"""
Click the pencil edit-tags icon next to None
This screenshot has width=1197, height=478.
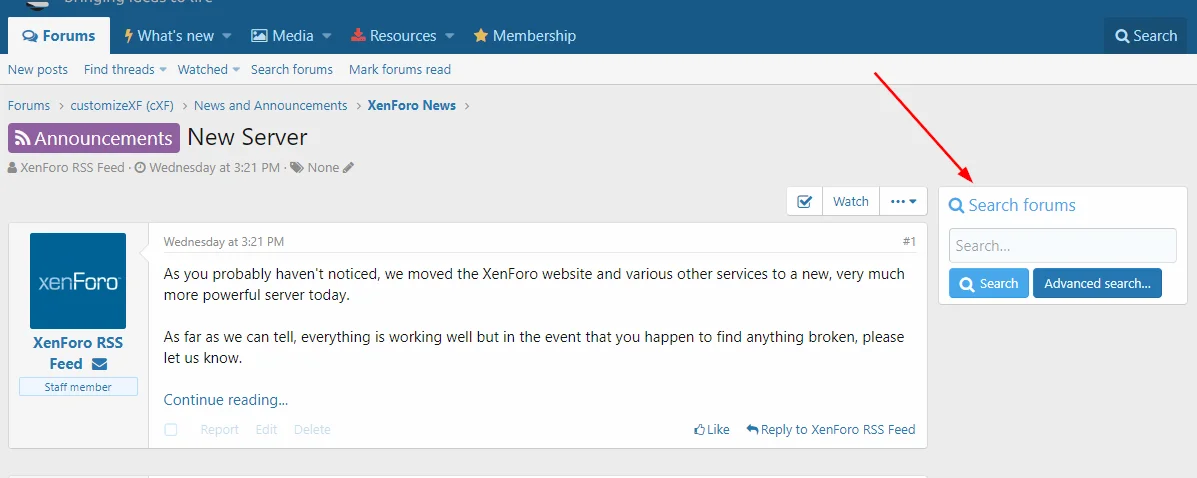click(x=348, y=168)
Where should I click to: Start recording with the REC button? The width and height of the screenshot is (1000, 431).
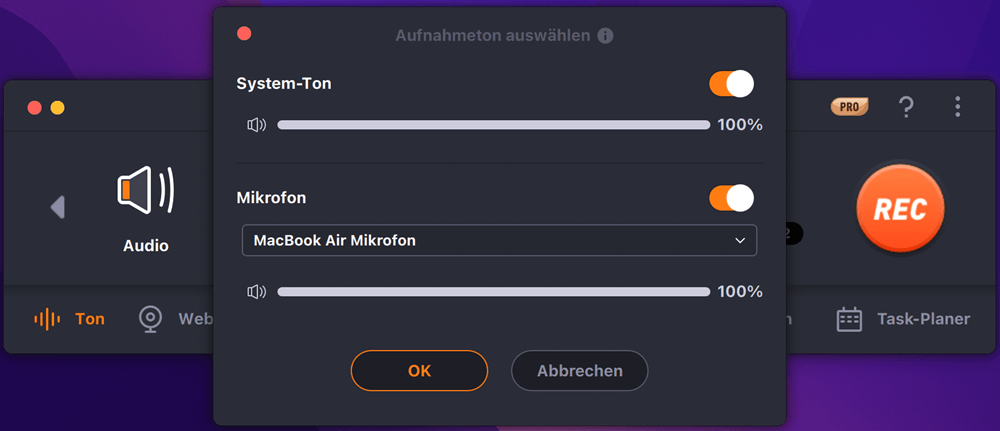tap(899, 209)
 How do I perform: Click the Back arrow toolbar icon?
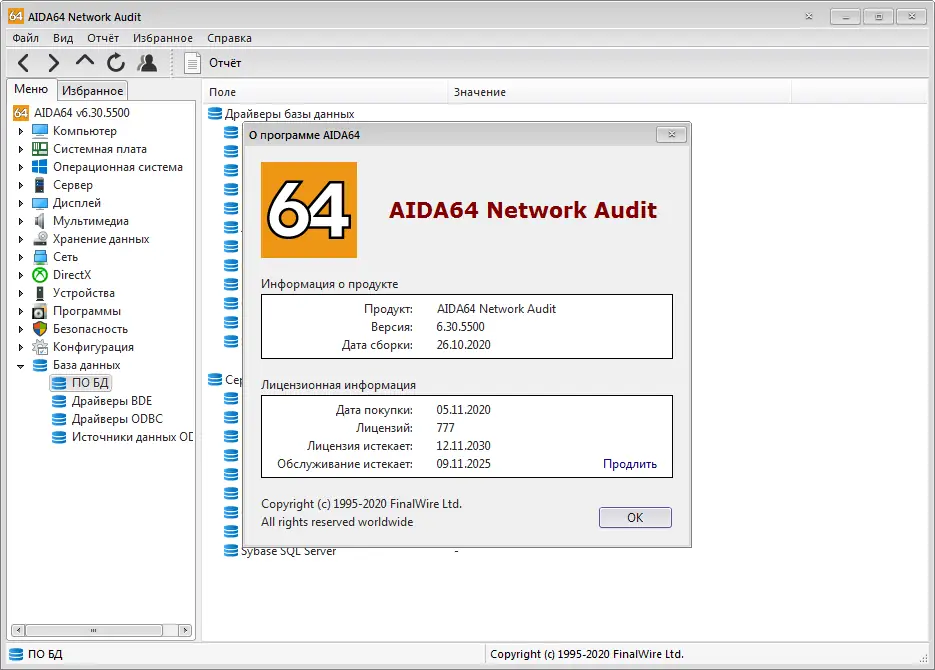click(x=24, y=63)
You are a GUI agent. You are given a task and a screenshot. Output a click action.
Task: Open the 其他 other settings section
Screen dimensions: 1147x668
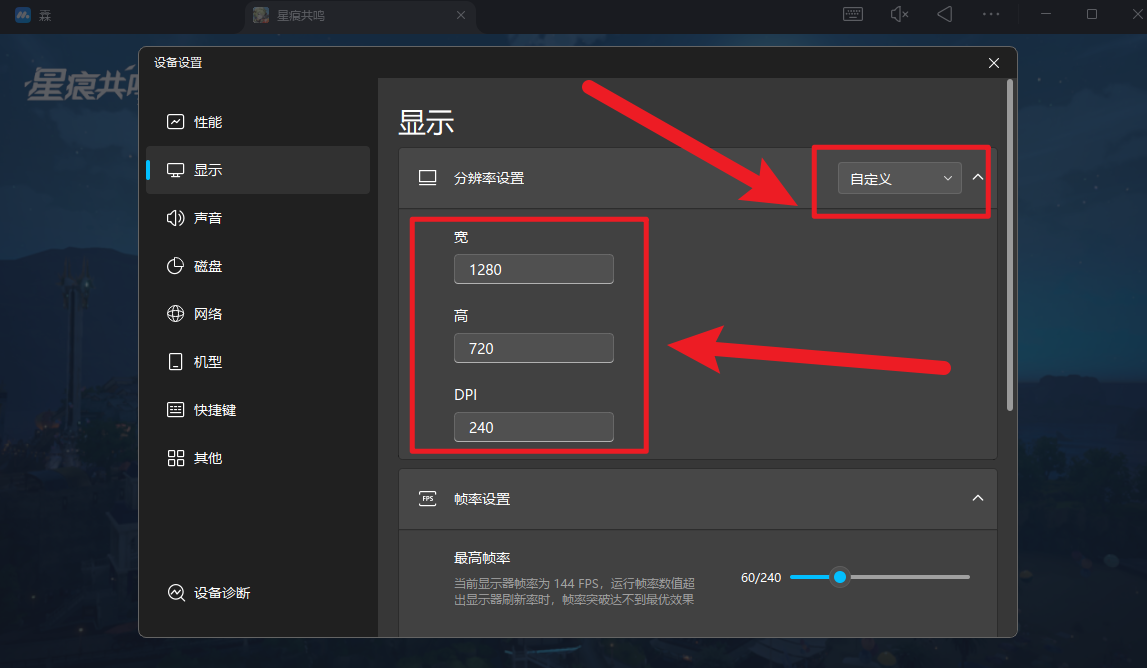[207, 458]
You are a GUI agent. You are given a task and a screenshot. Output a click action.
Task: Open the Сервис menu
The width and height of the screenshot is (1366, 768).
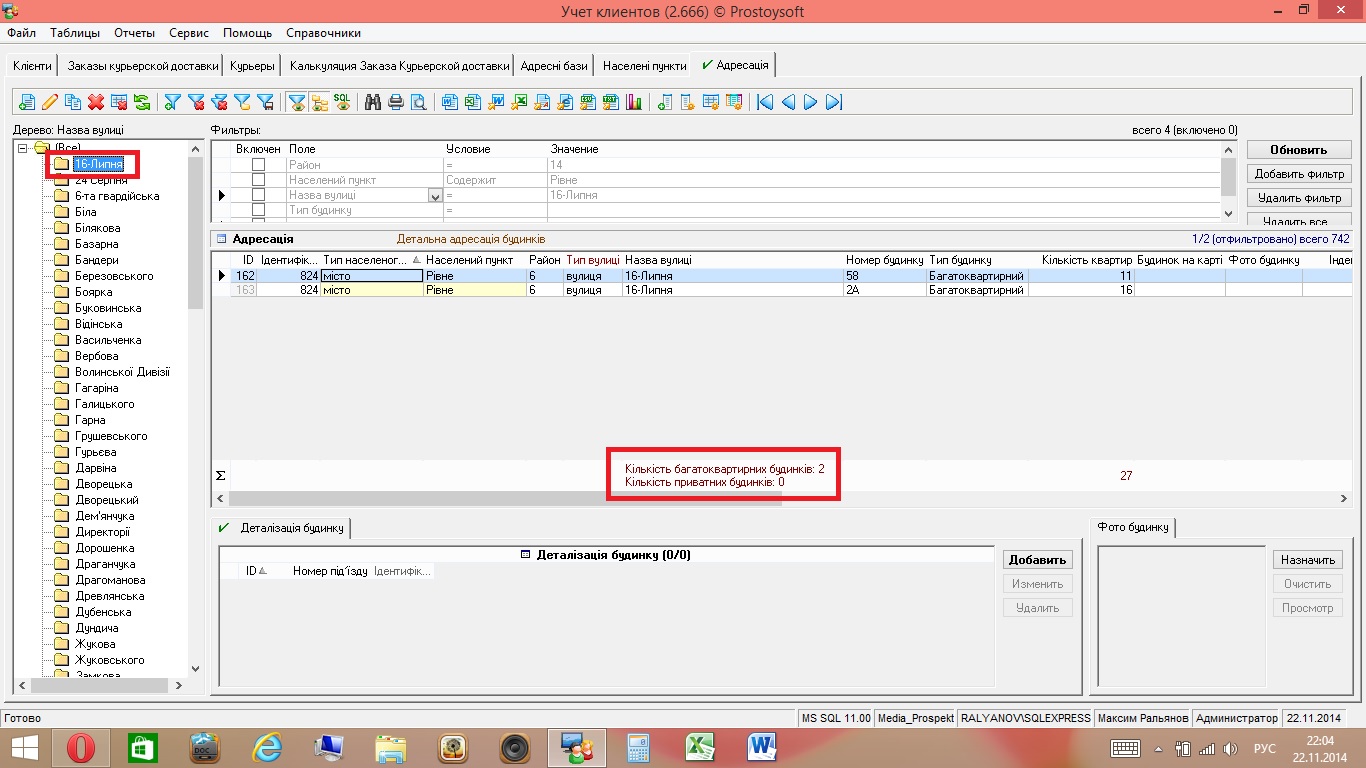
"""
* WHAT YOU ARE ASKED TO DO
No pictures should appear in the copy; write out exactly the lines from the one containing "How do I perform: Click" through the end of the material.

* TASK RESPONSE
 How do I perform: Click the Back arrow toolbar icon?
click(x=24, y=63)
You are a GUI agent. You are given a task and a screenshot. Output a click action.
Task: Open the 其他 other settings section
Screen dimensions: 1147x668
[207, 458]
You are a GUI agent. You are given a task and a screenshot. Output a click action.
Task: Open the Сервис menu
The width and height of the screenshot is (1366, 768).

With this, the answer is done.